News Releases from Region 01
Glastonbury Conn. School System awarded $40,000 in EPA Rebates to Reduce School Bus Emissions
GLASTONBURY, CONN. – The Glastonbury Board of Education was chosen to receive a grant of $40,000 from the US Environmental Protection Agency (EPA) to help replace two older school buses, replacing older equipment with newer buses or engines that emit less diesel exhaust.
The Glastonbury Public School bus fleet in Connecticut, along one community each in Maine and Rhode Island, were among the 157 fleets chosen nationwide to receive rebates through the EPA's Diesel Emissions Reduction Act (DERA) School Bus Rebate program, with $11.5 million in funding available to replace 580 older diesel school buses in 43 states and Puerto Rico. New buses will reduce emissions of harmful pollutants like nitrous oxides (NOx) and particulate matter (PM) which are linked to health effects including asthma and lung damage.

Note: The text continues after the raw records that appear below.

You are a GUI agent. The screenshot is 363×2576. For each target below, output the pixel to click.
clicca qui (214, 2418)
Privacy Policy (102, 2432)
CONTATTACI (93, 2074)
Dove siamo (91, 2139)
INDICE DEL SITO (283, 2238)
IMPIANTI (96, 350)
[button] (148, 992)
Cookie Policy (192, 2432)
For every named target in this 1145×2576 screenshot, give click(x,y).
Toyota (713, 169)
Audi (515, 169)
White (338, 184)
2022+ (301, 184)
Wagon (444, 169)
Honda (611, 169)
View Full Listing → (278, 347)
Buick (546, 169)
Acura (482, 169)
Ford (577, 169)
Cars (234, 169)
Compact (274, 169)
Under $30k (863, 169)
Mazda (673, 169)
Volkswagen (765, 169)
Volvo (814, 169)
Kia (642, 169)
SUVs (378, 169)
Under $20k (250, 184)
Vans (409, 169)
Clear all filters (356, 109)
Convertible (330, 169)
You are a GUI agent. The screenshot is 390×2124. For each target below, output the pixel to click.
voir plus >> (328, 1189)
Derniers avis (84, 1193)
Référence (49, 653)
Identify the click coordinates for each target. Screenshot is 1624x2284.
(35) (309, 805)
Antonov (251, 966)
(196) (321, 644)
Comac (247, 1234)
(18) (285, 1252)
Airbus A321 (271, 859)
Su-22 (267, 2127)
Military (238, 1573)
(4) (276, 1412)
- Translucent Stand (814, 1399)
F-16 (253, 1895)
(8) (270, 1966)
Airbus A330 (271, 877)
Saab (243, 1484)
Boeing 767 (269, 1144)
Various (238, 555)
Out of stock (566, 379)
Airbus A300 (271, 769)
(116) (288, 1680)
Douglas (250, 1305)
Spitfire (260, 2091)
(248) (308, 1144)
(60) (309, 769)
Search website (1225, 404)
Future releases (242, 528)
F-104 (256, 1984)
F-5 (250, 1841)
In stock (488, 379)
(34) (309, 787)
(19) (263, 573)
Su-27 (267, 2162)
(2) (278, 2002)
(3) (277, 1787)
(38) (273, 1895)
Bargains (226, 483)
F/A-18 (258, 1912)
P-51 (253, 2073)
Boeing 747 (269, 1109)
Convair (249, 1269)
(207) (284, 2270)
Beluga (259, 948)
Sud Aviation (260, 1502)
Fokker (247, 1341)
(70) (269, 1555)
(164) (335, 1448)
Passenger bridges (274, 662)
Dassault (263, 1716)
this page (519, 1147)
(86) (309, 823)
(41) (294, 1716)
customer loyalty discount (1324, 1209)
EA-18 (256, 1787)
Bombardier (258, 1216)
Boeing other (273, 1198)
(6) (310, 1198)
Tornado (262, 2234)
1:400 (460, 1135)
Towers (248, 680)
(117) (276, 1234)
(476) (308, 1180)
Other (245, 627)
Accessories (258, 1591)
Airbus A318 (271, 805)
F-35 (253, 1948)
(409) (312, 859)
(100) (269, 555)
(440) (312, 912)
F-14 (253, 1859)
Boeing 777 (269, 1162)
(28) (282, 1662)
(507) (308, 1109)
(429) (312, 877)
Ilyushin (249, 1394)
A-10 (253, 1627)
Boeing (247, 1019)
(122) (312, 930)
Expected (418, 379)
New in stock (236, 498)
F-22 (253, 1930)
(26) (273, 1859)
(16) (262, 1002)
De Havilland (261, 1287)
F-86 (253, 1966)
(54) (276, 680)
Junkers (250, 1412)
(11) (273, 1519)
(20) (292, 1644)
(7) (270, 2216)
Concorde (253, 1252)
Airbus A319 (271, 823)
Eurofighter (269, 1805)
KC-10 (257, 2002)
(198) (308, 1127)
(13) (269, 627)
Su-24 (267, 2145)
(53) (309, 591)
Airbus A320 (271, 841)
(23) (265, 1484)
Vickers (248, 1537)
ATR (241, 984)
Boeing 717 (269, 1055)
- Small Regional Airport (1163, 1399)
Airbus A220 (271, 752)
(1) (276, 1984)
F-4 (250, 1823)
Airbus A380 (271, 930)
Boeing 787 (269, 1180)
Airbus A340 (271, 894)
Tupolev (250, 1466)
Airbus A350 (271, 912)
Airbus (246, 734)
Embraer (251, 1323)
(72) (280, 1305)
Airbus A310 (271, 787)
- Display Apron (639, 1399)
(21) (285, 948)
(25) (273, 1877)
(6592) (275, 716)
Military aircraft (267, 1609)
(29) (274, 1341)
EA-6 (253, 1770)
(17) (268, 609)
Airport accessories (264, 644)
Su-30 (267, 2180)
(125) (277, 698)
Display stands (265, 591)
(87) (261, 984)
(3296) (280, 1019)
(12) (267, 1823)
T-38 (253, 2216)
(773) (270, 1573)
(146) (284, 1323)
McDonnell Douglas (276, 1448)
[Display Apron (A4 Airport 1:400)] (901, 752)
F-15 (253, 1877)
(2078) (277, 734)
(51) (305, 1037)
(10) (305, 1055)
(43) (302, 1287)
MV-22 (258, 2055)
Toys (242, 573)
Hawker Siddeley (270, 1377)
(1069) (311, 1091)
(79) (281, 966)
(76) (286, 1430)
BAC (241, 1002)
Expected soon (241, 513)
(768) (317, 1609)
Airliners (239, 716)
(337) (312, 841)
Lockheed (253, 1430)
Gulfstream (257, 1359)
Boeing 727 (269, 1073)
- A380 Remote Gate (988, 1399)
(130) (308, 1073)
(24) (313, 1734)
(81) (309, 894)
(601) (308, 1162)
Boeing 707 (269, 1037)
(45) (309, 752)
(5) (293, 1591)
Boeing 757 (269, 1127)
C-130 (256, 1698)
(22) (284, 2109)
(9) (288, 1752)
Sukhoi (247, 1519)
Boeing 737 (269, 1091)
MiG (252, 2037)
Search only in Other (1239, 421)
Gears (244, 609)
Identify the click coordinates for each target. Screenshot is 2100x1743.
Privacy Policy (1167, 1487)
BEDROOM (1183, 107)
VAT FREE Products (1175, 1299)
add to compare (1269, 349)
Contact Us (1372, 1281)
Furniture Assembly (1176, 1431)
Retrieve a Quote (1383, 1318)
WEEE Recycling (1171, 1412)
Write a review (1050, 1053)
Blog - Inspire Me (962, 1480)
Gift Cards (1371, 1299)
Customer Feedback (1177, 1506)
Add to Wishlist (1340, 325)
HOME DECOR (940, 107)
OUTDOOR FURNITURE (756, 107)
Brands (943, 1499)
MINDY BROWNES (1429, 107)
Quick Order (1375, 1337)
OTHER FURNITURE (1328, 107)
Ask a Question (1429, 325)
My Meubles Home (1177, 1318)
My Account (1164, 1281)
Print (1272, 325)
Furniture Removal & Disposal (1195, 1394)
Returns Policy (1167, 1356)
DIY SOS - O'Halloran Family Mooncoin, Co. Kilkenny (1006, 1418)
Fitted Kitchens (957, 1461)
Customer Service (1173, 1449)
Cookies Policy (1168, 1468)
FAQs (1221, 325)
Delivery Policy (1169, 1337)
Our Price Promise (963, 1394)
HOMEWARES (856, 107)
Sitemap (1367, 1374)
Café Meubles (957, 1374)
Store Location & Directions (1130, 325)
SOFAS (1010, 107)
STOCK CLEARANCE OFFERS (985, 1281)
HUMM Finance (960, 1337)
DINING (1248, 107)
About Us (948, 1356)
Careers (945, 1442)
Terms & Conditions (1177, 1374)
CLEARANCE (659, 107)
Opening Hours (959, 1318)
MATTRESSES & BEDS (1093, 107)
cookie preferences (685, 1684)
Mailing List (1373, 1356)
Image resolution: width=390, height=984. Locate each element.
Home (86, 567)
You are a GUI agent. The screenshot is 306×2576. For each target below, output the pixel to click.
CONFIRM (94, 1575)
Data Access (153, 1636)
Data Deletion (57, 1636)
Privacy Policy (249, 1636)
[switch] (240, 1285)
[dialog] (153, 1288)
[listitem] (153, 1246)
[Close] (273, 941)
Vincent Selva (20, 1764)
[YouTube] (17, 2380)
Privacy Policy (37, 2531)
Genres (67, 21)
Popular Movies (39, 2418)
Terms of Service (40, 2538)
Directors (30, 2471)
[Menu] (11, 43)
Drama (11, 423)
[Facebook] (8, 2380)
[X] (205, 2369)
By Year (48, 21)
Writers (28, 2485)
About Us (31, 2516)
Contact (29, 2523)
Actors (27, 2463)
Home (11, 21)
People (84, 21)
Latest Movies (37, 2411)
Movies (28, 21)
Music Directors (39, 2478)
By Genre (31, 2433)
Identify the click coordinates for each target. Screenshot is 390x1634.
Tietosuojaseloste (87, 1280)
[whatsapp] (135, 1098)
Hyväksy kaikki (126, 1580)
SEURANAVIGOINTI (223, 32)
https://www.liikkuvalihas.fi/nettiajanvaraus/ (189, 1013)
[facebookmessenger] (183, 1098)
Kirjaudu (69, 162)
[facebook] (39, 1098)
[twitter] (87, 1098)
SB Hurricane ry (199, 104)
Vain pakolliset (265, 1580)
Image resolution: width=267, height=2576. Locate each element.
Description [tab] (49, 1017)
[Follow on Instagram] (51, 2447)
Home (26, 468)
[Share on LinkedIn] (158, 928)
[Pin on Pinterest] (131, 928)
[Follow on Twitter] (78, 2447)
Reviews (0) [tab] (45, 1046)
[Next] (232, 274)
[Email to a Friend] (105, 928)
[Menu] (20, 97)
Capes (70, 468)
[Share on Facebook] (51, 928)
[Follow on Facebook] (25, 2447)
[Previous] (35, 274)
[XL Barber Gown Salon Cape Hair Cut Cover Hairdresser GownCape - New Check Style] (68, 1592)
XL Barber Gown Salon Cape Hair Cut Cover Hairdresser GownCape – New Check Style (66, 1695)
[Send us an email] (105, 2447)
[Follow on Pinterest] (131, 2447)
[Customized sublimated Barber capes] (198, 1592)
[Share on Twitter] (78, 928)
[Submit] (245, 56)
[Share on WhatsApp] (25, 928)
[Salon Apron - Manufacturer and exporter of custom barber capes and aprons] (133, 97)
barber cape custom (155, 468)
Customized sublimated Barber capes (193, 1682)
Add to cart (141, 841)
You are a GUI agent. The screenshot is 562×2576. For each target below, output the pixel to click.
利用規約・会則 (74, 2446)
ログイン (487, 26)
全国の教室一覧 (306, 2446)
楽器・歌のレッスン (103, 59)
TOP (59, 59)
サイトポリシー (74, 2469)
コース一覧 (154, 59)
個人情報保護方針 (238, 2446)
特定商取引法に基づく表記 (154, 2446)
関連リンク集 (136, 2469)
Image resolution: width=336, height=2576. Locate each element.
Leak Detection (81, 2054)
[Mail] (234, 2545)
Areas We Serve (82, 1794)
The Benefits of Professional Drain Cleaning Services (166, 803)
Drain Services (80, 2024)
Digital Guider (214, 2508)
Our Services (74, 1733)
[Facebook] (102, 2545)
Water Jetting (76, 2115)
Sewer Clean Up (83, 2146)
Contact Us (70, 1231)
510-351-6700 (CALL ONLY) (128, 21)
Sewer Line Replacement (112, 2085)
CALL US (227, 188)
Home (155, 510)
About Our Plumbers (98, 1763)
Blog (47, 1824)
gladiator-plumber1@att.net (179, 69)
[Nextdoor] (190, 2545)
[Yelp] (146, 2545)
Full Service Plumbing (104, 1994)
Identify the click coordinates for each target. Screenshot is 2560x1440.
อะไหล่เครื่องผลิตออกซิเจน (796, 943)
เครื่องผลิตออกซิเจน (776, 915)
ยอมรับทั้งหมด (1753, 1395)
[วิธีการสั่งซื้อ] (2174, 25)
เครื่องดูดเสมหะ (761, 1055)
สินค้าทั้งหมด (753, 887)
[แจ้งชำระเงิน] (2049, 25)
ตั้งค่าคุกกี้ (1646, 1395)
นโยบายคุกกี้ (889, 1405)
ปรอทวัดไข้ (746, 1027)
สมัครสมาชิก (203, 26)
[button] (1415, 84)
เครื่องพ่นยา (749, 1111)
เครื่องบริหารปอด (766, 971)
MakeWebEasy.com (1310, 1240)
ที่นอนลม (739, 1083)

"As we continue to celebrate Earth Day's 50th anniversary, EPA continues to be committed to providing communities access to rebates to improve and replace aging school buses that will improve air quality across the country and provide children with a safe and healthy way to get to school," said EPA Administrator Andrew Wheeler. "While many fleets are currently off the road as we all social distance during COVID-19, these local school districts will start up again, and EPA is proud to have helped equip them with cleaner running buses."
"Cleaner school bus engines result in cleaner air and healthier rides for kids," said EPA New England Regional Administrator Dennis Deziel. "EPA is proud to help ensure cleaner air and lower emissions from school buses in Glastonbury, and we look forward to when kids can return to school and use a school bus for their daily transportation."
"Our Board of Education remains committed to reducing the age and environmental impact of our school buses. The EPA rebate helps us to sustain that commitment and ensure that all of our students have safe and reliable transportation to school each day," said Dr. Alan Bookman, Superintendent of Glastonbury Public Schools.
EPA has implemented standards to make newer diesel engines more than 90 percent cleaner, but many older diesel school buses are still operating. Under EPA's DERA School Bus Rebate program, diesel school buses that have an engine year of 2006 or older are replaced with new buses powered by 2017 or newer model-year engines, which can reduce pollutants by over 90 percent. Selectees of the School Bus Rebate Program are receiving a $15,000-$20,000 rebate per bus, dependent upon bus size. Rebates cover approximately 25 percent of the purchase price of the new bus.
Older diesel engines emit large amounts of pollutants such as nitrogen oxides and particulate matter, which are linked to instances of aggravated asthma, lung damage and other serious health problems. Since 2008, the DERA program has funded more than 1,000 clean diesel projects across the country, reducing emissions in more than 70,000 engines.